*Data:*
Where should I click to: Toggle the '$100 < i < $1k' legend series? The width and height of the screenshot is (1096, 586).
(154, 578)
...
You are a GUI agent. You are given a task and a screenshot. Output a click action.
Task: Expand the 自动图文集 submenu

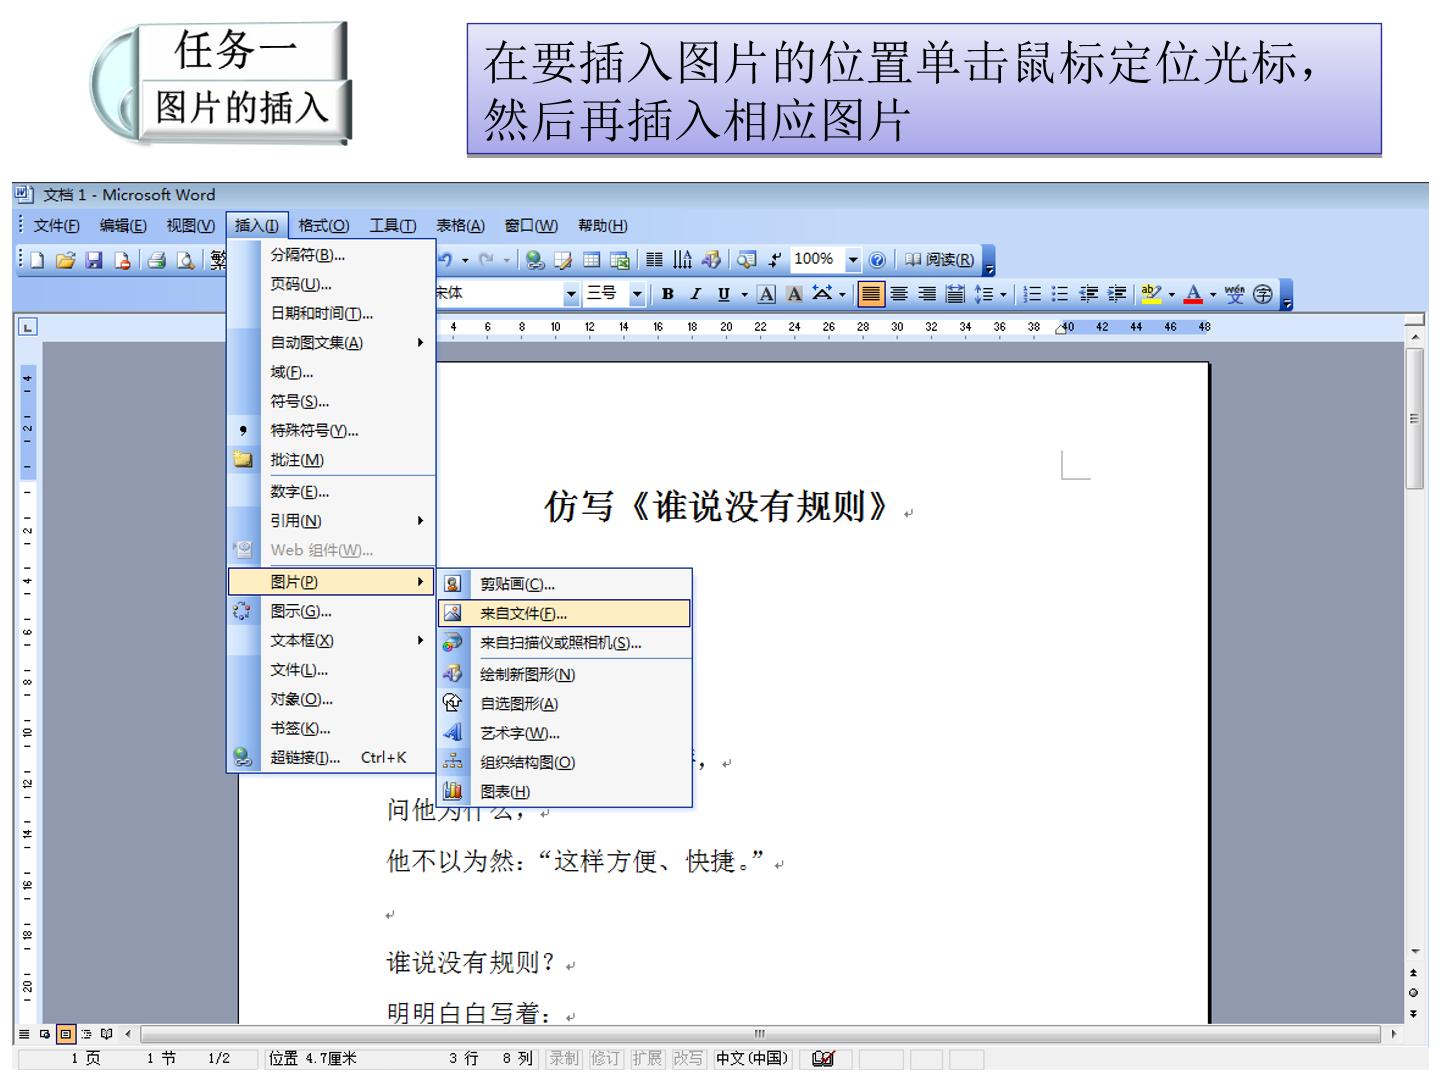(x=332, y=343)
...
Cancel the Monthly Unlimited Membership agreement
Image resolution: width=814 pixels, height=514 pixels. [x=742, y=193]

*Request:*
Count the lines in the data above that contain the string "screenshot". Reply with the number alone.

*Full answer:*
2